#### Data for the task:

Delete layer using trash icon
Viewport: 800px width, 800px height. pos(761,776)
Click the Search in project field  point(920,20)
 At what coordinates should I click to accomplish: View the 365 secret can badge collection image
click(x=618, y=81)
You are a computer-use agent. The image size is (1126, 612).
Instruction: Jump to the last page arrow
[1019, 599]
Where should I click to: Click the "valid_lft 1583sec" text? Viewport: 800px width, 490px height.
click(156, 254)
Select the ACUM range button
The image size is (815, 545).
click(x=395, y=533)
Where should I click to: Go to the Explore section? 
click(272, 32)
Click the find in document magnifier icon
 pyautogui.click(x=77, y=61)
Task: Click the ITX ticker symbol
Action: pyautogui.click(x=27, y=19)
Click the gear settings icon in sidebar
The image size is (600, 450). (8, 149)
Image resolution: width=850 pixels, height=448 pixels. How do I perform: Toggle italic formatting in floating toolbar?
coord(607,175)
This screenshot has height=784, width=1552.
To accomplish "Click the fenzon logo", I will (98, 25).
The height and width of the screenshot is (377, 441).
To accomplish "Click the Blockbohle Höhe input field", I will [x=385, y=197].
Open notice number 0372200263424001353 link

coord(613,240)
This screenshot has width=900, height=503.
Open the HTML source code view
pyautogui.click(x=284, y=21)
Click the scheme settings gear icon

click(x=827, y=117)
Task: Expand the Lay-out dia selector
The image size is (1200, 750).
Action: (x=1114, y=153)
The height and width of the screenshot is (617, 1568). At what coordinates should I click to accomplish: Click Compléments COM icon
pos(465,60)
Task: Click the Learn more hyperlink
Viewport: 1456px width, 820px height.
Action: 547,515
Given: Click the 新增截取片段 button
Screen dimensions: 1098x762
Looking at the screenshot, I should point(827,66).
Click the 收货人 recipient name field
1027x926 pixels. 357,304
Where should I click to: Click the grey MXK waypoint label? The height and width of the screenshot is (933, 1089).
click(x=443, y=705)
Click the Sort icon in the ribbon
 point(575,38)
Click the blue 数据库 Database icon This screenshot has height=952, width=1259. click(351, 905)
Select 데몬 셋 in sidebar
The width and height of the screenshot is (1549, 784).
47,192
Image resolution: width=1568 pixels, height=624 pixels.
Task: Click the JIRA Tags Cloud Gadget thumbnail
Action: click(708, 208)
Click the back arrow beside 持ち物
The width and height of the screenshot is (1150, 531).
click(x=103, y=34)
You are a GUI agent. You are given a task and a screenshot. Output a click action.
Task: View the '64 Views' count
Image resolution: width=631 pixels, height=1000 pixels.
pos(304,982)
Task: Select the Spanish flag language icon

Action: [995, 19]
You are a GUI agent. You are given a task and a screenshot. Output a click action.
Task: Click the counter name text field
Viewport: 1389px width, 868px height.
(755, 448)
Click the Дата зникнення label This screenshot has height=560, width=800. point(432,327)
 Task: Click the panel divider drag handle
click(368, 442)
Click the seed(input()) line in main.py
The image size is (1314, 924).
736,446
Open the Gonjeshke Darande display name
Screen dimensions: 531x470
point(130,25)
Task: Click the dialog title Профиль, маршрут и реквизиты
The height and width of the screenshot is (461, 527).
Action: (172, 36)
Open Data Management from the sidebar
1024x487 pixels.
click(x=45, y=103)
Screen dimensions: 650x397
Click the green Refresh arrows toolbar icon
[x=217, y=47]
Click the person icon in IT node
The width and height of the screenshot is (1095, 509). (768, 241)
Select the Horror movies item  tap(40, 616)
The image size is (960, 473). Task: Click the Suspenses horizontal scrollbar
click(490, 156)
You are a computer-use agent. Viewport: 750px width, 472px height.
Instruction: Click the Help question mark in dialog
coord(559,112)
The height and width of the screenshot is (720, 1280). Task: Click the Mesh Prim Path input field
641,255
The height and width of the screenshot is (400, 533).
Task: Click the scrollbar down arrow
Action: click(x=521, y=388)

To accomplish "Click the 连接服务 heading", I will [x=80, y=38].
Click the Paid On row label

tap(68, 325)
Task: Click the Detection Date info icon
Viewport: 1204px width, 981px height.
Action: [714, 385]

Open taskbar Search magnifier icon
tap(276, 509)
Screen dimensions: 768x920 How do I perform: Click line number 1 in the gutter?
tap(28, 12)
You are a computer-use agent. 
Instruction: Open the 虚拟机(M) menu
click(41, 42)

#### Challenge:
Copy out all of the records above, line for line, with nothing changed.

#### The answer:
Delete layer using trash icon
Viewport: 800px width, 800px height. pos(761,776)
Click the Search in project field  point(920,20)
 At what coordinates should I click to accomplish: View the 365 secret can badge collection image
click(x=618, y=81)
You are a computer-use agent. The image size is (1126, 612).
Instruction: Jump to the last page arrow
[1019, 599]
Where should I click to: Click the "valid_lft 1583sec" text? Viewport: 800px width, 490px height.
click(156, 254)
Select the ACUM range button
The image size is (815, 545).
click(x=395, y=533)
Where should I click to: Go to the Explore section? 
click(272, 32)
Click the find in document magnifier icon
 pyautogui.click(x=77, y=61)
Task: Click the ITX ticker symbol
Action: pyautogui.click(x=27, y=19)
Click the gear settings icon in sidebar
The image size is (600, 450). (8, 149)
Image resolution: width=850 pixels, height=448 pixels. How do I perform: Toggle italic formatting in floating toolbar?
coord(607,175)
This screenshot has height=784, width=1552.
To accomplish "Click the fenzon logo", I will (98, 25).
The height and width of the screenshot is (377, 441).
To accomplish "Click the Blockbohle Höhe input field", I will [x=385, y=197].
Open notice number 0372200263424001353 link

coord(613,240)
This screenshot has width=900, height=503.
Open the HTML source code view
pyautogui.click(x=284, y=21)
Click the scheme settings gear icon

click(x=827, y=117)
Task: Expand the Lay-out dia selector
The image size is (1200, 750).
Action: (x=1114, y=153)
The height and width of the screenshot is (617, 1568). At what coordinates should I click to accomplish: Click Compléments COM icon
pos(465,60)
Task: Click the Learn more hyperlink
Viewport: 1456px width, 820px height.
Action: 547,515
Given: Click the 新增截取片段 button
Screen dimensions: 1098x762
Looking at the screenshot, I should point(827,66).
Click the 收货人 recipient name field
1027x926 pixels. 357,304
Where should I click to: Click the grey MXK waypoint label? The height and width of the screenshot is (933, 1089).
click(x=443, y=705)
Click the Sort icon in the ribbon
 point(575,38)
Click the blue 数据库 Database icon This screenshot has height=952, width=1259. click(351, 905)
Select 데몬 셋 in sidebar
The width and height of the screenshot is (1549, 784).
47,192
Image resolution: width=1568 pixels, height=624 pixels.
Task: Click the JIRA Tags Cloud Gadget thumbnail
Action: click(708, 208)
Click the back arrow beside 持ち物
The width and height of the screenshot is (1150, 531).
click(x=103, y=34)
You are a GUI agent. You are given a task and a screenshot. Output a click action.
Task: View the '64 Views' count
Image resolution: width=631 pixels, height=1000 pixels.
pos(304,982)
Task: Select the Spanish flag language icon

Action: [995, 19]
You are a GUI agent. You are given a task and a screenshot. Output a click action.
Task: Click the counter name text field
Viewport: 1389px width, 868px height.
(755, 448)
Click the Дата зникнення label This screenshot has height=560, width=800. point(432,327)
 Task: Click the panel divider drag handle
click(368, 442)
Click the seed(input()) line in main.py
The image size is (1314, 924).
736,446
Open the Gonjeshke Darande display name
Screen dimensions: 531x470
point(130,25)
Task: Click the dialog title Профиль, маршрут и реквизиты
The height and width of the screenshot is (461, 527).
Action: (172, 36)
Open Data Management from the sidebar
1024x487 pixels.
click(x=45, y=103)
Screen dimensions: 650x397
Click the green Refresh arrows toolbar icon
[x=217, y=47]
Click the person icon in IT node
The width and height of the screenshot is (1095, 509). (768, 241)
Select the Horror movies item  tap(40, 616)
The image size is (960, 473). Task: Click the Suspenses horizontal scrollbar
click(490, 156)
You are a computer-use agent. Viewport: 750px width, 472px height.
Instruction: Click the Help question mark in dialog
coord(559,112)
The height and width of the screenshot is (720, 1280). Task: Click the Mesh Prim Path input field
641,255
The height and width of the screenshot is (400, 533).
Task: Click the scrollbar down arrow
Action: click(x=521, y=388)

To accomplish "Click the 连接服务 heading", I will [x=80, y=38].
Click the Paid On row label

tap(68, 325)
Task: Click the Detection Date info icon
Viewport: 1204px width, 981px height.
Action: [714, 385]

Open taskbar Search magnifier icon
tap(276, 509)
Screen dimensions: 768x920 How do I perform: Click line number 1 in the gutter?
tap(28, 12)
You are a computer-use agent. 
Instruction: Open the 虚拟机(M) menu
click(41, 42)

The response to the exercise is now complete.